Table 11. MAPE training-testing data with and without intercept using FRM.

		Left			Average Left	Right			Average Right
		Bound Lower	Bound Middle	Bound Upper		Bound Lower	Bound Middle	Bound Upper
Training	With intercept	32.45%	10.28%	25.95%	22.90%	21.68%	11.22%	36.73%	23.21%
	Without intercept	29.21%	8.86%	37.91%	25.33%	18.86%	8.84%	36.70%	21.46%
Testing	With intercept	23.32%	22.31%	53.57%	33.07%	17.42%	32.06%	67.20%	38.89%
	Without intercept	21.51%	24.77%	61.64%	35.97%	16.17%	25.36%	61.20%	34.24%

and

Table 12. Testing data for January 2013.

$\mathit{\alpha }$	${\mathit{X}}_1$	${\mathit{X}}_2$	${\mathit{X}}_3$	$\mathit{Y}$ (FLR)	$\mathit{Y}$ (ES)
0.1	24,281.6	28,352.1	217.4	[134,795.7; 176,277.5]	153,420.7
0.5	24,220.2	28,398.1	266.0	[135,332.0; 186,087.2]	159,424.9
0.9	26,089.9	28,362.0	245.9	[11,321,307.1; 11,368,226.9]	154,326.2

, respectively.

5. Conclusions

In this paper, the parameters (intercept and slopes) of ordinary regression in building fuzzy linear regression were implemented. Both parameters were employed for fuzzy optimization purposes, namely objective function and left-right constraints. Furthermore, the Sturges rule was used to determine the symmetrical TFN and the number of fuzzy intervals when the total number of observations was specified.

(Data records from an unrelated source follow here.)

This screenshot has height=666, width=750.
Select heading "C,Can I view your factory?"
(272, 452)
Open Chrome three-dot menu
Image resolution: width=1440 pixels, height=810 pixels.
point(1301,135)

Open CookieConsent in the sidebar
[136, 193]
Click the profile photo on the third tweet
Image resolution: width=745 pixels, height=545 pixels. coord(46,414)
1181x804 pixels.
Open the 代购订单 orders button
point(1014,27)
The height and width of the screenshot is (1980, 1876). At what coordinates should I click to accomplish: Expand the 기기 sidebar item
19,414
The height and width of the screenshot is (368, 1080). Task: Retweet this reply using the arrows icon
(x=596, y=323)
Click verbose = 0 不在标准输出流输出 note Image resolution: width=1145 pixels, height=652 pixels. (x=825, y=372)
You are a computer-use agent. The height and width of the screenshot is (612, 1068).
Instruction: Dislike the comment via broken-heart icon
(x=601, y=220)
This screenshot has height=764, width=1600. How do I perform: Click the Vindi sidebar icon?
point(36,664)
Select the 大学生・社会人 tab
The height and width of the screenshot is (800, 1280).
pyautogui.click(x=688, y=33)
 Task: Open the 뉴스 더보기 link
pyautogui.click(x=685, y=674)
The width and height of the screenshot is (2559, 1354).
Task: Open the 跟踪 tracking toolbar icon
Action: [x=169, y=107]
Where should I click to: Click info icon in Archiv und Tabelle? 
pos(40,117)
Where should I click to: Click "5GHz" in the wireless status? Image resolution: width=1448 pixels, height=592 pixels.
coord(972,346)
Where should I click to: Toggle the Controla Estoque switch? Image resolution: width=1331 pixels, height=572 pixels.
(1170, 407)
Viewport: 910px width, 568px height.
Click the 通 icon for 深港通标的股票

In application, FRM without intercept was considered to capture the actual electricity data precisely. Each variable from FRM was predicted using a basic time series technique known as exponential smoothing. Therefore, two types of forecasting strategies have been employed to estimate yearly electricity power distribution in Indonesia from 2000 to 2021 and palm oil production. In this paper, we also considered the effectiveness between with and without intercepts in the forecasting models.